As a context manager:
import riemann as rm
x = rm.tensor([1., 2., 3.], requires_grad=True)
with rm.no_grad():
# Gradients are disabled here
print(rm.is_grad_enabled()) # False
with rm.enable_grad():
# Gradients are temporarily enabled here
y = x * 2.
print(y.requires_grad) # True
# Back to disabled state
print(rm.is_grad_enabled()) # False
As a function decorator:
import riemann as rm
@rm.enable_grad
def train_step(model, x, target, loss_fn):
# Computations within the function will track gradients
pred = model(x)
loss = loss_fn(pred, target)
loss.backward()
return loss
set_grad_enabled() Context Manager/Decorator
set_grad_enabled(mode) is the most flexible gradient control function, allowing explicit enabling or disabling of gradient computation.
Parameters:
mode (bool):
Trueto enable gradient computation,Falseto disable
As a context manager:
import riemann as rm
x = rm.tensor([1., 2., 3.], requires_grad=True)
# Disable gradients
with rm.set_grad_enabled(False):
y = x * 2.
print(y.requires_grad) # False
# Enable gradients
with rm.set_grad_enabled(True):
y = x * 2.
------
## What is expected
According to the riemann gradient-control excerpt, why is set_grad_enabled() the most flexible gradient control function? Answer in one to three sentences.

## Data excerpt
------
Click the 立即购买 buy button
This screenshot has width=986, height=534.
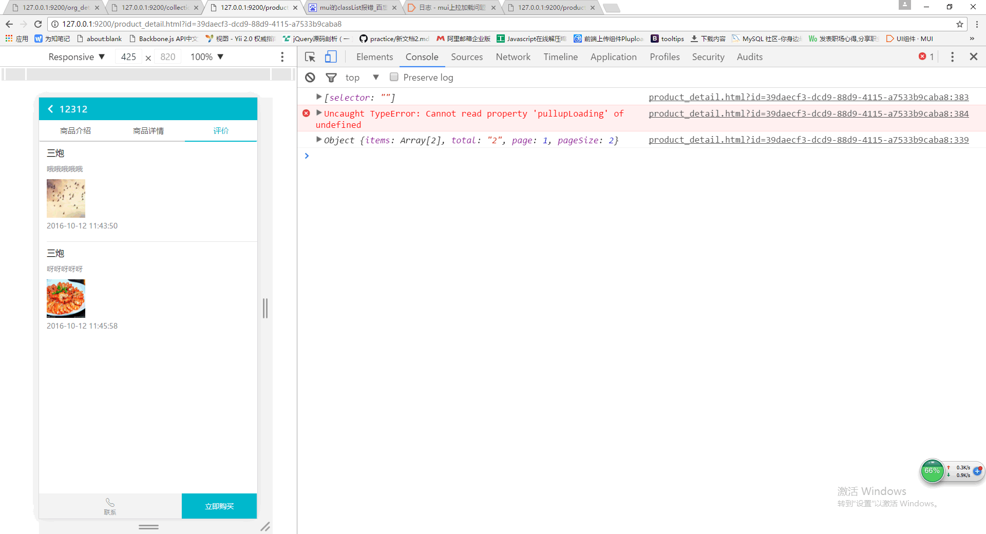point(219,506)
------
## Result for this task
It allows gradient computation to be explicitly enabled or disabled through a single boolean parameter, mode. Passing True enables gradient computation, and passing False disables it. This lets the same function serve both purposes.